The Rector writes …

Christina Rossetti’s “In the bleak mid-winter” is one of the best-known and loved of all the carols sung at Christmas. It’s concluding stanza draws the events of Bethlehem into the present, as it asks: “What can I give him poor as I am?”, and responds, “if I were a shepherd I would bring a lamb; if I were a wise man I would play my part; yet what I can I give him – give my heart”. The Letter to the Hebrews underlines the change brought about by the Incarnation. Before Christ’s coming into the world the Old Covenant was ratified by the repeated sacrifices in the Temple at Jerusalem, but in the age of the New Testament all that had gone before is superseded by Christ’s offering of himself.  “At various times in the past, and in various different ways God spoke to our ancestors through the prophets; but now in our own time, the last days, he has spoken to us through his Son, the Son he has appointed to inherit everything and through whom he made everything there is”.

What can one give to someone who has everything already? The answer to that question for the Christian can only be that God has made himself the Gift and that the Son of Mary offers the Father the perfection of obedience and love through the humanity he chose to share with us. The words of the Psalmist fit perfectly with Jesus’ mission: “you who wanted no sacrifice or oblation opened my ear; you asked no holocaust or sacrifice for sin: then I said: ‘Here I am! I am coming to do your will’” ((40:6).The great mystery of human free will means that, although everything we have and are has been first given, the one present we have to offer is the return of love for love: each of us has been created in such a way that we can either offer or withhold  the esteem which the creature should have towards the Creator. Genuine love can never be forced or coerced and the infinite, omnipotent One waits for a response from those who have been made in his image and likeness. All of this would be impossible for us to comprehend had it not been revealed through the humanity of Christ.

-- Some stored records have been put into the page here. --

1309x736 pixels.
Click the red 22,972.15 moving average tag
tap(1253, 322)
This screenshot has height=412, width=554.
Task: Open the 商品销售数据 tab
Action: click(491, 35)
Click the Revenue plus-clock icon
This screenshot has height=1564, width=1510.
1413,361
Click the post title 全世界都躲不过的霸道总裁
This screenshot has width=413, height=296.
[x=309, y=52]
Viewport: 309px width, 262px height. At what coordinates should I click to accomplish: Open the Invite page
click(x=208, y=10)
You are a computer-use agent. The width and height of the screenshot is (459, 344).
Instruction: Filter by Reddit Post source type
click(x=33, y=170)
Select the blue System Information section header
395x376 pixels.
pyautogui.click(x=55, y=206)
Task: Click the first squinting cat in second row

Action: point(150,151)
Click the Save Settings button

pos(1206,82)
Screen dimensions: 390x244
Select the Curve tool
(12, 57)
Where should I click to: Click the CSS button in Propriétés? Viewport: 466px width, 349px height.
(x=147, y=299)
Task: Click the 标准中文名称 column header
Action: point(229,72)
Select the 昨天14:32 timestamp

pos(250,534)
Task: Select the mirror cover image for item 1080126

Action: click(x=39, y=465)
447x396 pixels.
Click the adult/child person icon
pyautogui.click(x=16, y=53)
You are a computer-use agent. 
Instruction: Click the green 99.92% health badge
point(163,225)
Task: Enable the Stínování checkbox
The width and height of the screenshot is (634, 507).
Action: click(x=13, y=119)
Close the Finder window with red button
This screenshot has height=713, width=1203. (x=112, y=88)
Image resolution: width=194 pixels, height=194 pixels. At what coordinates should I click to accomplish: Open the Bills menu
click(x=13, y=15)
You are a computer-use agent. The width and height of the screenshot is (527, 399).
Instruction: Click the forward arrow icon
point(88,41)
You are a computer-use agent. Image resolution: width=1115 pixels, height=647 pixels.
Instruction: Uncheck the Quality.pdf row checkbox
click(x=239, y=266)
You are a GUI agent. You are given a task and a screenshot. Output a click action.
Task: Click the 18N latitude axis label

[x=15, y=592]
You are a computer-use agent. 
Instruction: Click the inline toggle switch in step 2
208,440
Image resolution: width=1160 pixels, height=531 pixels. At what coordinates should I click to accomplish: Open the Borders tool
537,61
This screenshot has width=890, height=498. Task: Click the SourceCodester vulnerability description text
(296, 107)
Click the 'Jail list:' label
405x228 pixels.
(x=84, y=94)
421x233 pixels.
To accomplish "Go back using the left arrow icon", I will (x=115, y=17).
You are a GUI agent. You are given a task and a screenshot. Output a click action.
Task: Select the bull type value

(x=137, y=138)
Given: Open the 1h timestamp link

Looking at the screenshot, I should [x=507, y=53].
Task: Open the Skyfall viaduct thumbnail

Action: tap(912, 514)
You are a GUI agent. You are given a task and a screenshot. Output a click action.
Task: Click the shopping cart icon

Repentance results from a knowledge of the truth” (T.S Eliot). When we come to any understanding of God’s love for us as individuals, we can only marvel at our own poverty of response – how can so much be offered and so little returned? So how does one give one’s heart to God – how does one make the only gift which is possible and acceptable? For the Catholic, any answer to these questions must be bound up with our understanding of the value of the sacrament of penance. It is in the recognition and expression of failure that we are both reconciled and strengthened. John Wesley could talk of “the warming of the heart”: there can be no better way of describing the effect of sacramental confession.  “However awkward confession may be, it is the decisive place where one experiences anew the freshness of the Gospel, where one is reborn. There we also learn to blow away our pangs of conscience, just as a child blows away a falling autumn leaf. There we find the happiness of God, the dawn of perfect joy” (Roger Schutz – founder of the Taizé community).

The next ten days in the lead-up to Christmas will be busy for everyone. In all our preparations we should not lose sight of the true significance of the season. God has given himself to us in the most intimate of ways open to him – he asks for a response. If we look honestly into ourselves we cannot but realise how lukewarm (at best) is our side of the relationship. It is not that friendship with God does not matter to us, rather it just does not matter enough. Sacramental reconciliation is one of the key ways open to us to renew this friendship. Please ask yourself whether you should make your confession before Christmas – either out of necessity or (even better) out of love. For Saint John Vianney (the Cure ‘Ars) God is “a beggar for man’s heart” whose “patience awaits … it is not the sinner who returns to God to ask him for forgiveness, but it is God who runs after the sinner and makes him come back to Him”.